Benton taught at the Art Students League of New York from 1926 to 1935. His most famous student, Jackson Pollock, kept in touch with Benson throughout his life. Benton’s influence can be seen in Pollock’s early works. Although Benton declared himself an "enemy of modernism” he was a mentor and father figure throughout Pollock’s lifetime.
In the 1920s, when Benton painted Landing Boat, 1920-1922. He had already finished a stint in the Navy and toured America, making sketches that he often used as references for his later works.
In 1935, Benton was offered a position at the Kansas City Art Instute to head their painting department. He was also commissioned to create a mural for the Missouri State Capitol in Jefferson City. Both his job at the Art Institute and the mural became subjects of controversy: His mural at the Capitol was viewed as either too critical of Missouri or not critical enough. He lost his job at the Art Institute after showing Persephone, an allegorical nude painting that was considered shocking at the time.
By the time he left the Art Institute, Benton had already made a name for himself and was on the cover on Time magazine in December, 1934.
In 1947, Encyclopedia Britannica filmed Benton creating the Achelous and Hercules mural for the now-defunct Harzfeld's Department Store in Kansas City.
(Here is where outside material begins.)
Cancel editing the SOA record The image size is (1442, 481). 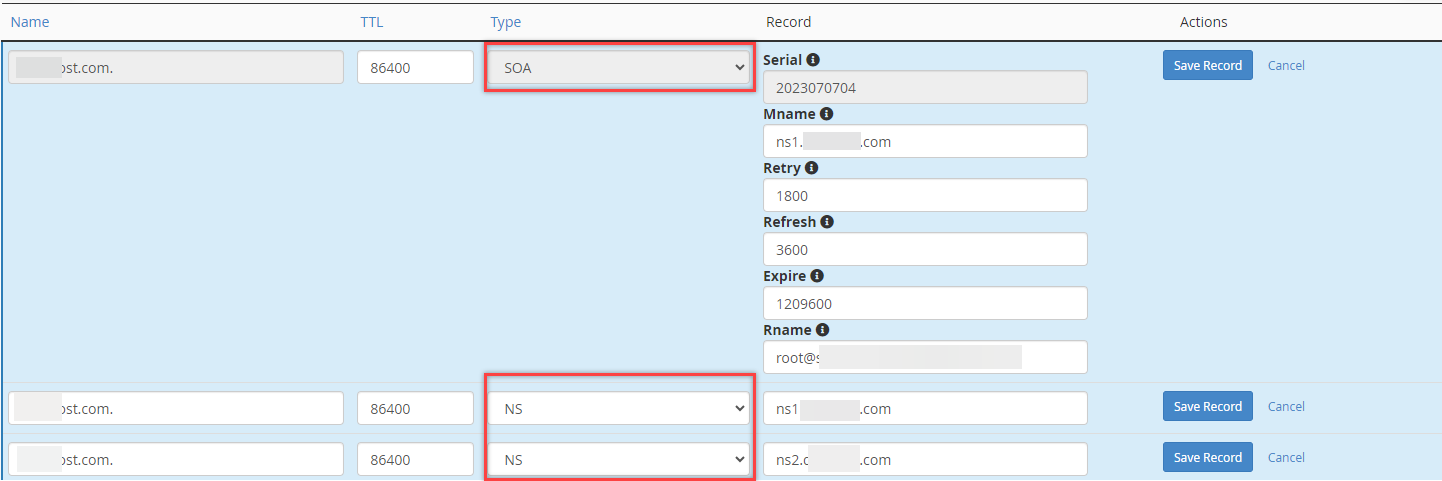pos(1286,66)
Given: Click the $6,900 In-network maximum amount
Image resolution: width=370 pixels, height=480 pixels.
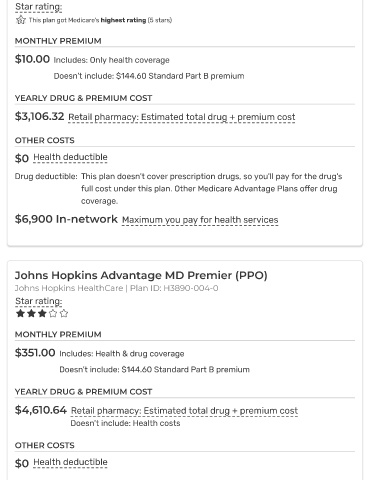Looking at the screenshot, I should [x=66, y=219].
The mural has been preserved and is now at the Smithsonian.
In 1953, Benton began to travel, once again, across America, painting works like Wyoming Mountain Landscape. He continued to receive commissions for murals from major venues throughout the U.S.
Throughout all the controversy, Benton remained dedicated to his wife, Rita, to whom he was married for nearly 53 years until his death in 1975. Rita died just eleven weeks after her husband. Their son, Thomas Piacenza Benton, was a musician. Every year, Benton gave their daughter, Jesse Benton, a painting to celebrate her birthday, like Sailboats on the Pond, available at Surovek Gallery.
In 1988, filmmaker Ken Burns made a documentary about the complex life and works of Thomas Hart Benton.